What Baby Reindeer tells us about male survivors?

Richard Gadd’s Netflix series is a springboard for conversations about male survivors. Read our thoughts.

Beware, spoliers incoming! 

Richard Gadd’s brave and thought-provoking autobiographical series “Baby Reindeer” on Netflix has opened up a much-needed discussion about male survivors of sexual violence. The series explores how grooming, stalking, and sexual assault can affect men, while also examining attitudes toward female perpetrators.

Gadd outlines the nuance of what it is to be a male survivor, the confusion, shame, self-blame and hypersexuality that can follow sexual violence and how men are often left in the dark when it comes to acquiring the tools needed to heal and recover. More often than not, we see that male survivors often reach a crisis point before seeking help.

We know that sexual violence and stalking mainly affect marginalized genders, but what happens when it doesn’t?

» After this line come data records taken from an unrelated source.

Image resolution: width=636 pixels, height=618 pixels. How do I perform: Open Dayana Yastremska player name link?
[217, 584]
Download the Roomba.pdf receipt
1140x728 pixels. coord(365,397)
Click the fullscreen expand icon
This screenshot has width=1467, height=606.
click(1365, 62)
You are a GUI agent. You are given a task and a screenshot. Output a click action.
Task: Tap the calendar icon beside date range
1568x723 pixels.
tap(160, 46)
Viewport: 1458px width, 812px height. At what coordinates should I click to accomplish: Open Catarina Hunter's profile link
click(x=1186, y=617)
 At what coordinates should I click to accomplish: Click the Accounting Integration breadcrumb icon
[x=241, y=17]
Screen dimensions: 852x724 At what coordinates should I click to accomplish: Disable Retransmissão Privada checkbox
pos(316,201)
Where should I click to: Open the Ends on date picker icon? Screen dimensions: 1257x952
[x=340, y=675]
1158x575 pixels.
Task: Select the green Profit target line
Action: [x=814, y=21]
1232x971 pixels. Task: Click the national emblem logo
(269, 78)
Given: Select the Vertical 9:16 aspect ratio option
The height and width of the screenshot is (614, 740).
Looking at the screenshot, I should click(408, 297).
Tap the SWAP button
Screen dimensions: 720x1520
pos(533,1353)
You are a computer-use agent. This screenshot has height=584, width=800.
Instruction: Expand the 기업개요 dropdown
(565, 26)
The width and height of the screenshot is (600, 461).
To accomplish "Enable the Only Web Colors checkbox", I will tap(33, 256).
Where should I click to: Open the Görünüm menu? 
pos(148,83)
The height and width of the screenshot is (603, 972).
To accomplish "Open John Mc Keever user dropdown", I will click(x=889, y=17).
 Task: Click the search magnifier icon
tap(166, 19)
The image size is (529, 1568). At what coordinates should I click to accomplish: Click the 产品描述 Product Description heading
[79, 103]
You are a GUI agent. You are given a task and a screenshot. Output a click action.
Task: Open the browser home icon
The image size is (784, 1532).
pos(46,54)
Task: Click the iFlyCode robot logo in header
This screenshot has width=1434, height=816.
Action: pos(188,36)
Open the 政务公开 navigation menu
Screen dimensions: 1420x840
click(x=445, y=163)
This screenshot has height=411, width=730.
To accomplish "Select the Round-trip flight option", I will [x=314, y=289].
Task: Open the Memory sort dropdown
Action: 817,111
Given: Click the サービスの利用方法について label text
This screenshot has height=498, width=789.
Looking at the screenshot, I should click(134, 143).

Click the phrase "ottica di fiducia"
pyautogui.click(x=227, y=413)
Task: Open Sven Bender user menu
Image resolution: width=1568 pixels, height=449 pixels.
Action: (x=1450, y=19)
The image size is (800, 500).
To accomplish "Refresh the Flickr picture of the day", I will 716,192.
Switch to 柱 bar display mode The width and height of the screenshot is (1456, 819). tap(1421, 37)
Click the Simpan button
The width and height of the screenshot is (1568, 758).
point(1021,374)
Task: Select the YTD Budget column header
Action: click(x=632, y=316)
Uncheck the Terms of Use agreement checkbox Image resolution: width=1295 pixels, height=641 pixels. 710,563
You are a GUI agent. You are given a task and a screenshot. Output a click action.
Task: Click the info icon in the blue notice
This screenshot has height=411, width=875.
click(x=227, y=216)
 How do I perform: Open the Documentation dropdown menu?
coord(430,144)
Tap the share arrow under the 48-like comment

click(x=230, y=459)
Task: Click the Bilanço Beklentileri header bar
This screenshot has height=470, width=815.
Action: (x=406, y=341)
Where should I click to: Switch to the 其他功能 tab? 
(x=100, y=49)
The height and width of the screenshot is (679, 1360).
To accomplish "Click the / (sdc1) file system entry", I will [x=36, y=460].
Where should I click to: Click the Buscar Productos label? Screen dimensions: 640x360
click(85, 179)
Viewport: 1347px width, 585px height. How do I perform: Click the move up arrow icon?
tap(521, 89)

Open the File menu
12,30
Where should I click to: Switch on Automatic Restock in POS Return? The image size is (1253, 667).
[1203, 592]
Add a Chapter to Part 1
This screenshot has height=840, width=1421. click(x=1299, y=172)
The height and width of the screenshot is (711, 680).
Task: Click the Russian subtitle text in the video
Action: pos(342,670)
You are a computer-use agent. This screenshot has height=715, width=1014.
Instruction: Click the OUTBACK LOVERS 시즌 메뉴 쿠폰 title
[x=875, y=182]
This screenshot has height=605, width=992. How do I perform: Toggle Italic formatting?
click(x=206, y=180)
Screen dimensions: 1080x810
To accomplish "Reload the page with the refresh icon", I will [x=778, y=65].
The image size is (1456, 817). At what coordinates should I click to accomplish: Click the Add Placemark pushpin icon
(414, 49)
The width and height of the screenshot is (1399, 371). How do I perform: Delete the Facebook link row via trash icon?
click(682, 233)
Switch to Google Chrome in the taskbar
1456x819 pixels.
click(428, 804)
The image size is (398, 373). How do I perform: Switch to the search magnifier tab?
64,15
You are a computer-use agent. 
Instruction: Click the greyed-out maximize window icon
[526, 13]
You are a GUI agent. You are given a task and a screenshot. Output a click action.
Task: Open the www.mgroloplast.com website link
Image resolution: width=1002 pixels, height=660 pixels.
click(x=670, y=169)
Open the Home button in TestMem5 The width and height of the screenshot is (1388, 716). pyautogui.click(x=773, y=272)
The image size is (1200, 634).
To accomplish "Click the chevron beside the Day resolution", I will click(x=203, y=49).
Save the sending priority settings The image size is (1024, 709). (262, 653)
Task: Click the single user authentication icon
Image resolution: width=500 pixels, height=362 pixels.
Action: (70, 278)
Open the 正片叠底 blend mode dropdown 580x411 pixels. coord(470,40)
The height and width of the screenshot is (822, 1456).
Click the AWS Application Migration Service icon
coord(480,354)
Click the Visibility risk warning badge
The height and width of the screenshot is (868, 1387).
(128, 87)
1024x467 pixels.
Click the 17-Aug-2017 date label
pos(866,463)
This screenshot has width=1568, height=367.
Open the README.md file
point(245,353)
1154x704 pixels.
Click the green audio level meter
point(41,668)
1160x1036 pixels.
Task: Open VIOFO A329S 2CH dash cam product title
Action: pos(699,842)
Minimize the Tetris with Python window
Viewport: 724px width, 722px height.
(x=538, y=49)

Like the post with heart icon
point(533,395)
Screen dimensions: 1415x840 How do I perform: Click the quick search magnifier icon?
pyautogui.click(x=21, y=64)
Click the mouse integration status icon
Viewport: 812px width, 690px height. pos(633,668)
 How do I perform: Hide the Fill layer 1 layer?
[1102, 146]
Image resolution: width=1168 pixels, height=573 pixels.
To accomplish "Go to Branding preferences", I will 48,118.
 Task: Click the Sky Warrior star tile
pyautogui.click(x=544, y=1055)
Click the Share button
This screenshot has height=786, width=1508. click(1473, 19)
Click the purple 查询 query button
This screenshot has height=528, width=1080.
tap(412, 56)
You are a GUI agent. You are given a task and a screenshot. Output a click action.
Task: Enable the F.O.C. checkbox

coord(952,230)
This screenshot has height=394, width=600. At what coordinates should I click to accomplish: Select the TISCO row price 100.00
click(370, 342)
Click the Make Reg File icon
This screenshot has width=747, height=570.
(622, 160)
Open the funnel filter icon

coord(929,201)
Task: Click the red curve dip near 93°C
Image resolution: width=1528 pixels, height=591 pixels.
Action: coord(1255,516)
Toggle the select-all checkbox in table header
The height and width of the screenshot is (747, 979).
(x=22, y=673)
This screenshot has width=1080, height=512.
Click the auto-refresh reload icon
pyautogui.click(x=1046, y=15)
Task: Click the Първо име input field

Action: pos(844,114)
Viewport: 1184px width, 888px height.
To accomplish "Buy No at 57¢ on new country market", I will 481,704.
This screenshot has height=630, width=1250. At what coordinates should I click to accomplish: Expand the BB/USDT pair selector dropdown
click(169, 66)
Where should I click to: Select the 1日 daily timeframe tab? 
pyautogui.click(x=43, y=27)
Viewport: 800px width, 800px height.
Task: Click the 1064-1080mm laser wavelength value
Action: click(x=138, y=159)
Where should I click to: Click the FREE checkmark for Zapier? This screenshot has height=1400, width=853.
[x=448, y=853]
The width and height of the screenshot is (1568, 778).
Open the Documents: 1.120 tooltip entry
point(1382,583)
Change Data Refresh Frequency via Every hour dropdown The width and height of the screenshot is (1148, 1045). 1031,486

Unfortunately, male survivors often face significant social barriers when trying to access support due to the lack of public awareness and stigma surrounding their experiences. Myths and stereotypes about male sexual assault further complicate the issue, making it difficult for men to have open conversations about their experiences and seek the help they need.

Baby Reindeer portrays the isolation, fear of judgement, and need for control that survivors experience with a gripping accuracy. However, the biggest takeaway from the series was that more men are affected by sexual violence than we think and that experiencing sexual violence does not “make you less of a man”. 

When Gadd’s autobiographical counterpart, Donny, discloses his questioning sexuality, his suicidal ideation and his sexual assault to his parents, he is met with empathy from his father, who alludes to his history as a survivor of sexual assault. The tension is shattered and both Donny and the viewer share a moment of realisation for the culture of silence that shouds the sheer scale of male sexual violence. 

We know that according to data from Mankind, 1 in 6 men have suffered sexual assault during their lifetime. Baby Reindeer shows us that, as a society, we need to encourage conversations around male survivors and acknowledge the scale of the issue while providing safe and accepting environments for male survivors to seek support. 

At Survivors’ Network, we support and believe male survivors and even have our own specialist men’s ISVA (independent sexual violence advisor). We collaborate closely with ManKind (1in6.uk) to reduce the stigma around male survivors, improve men’s services, and provide training on how to best support them.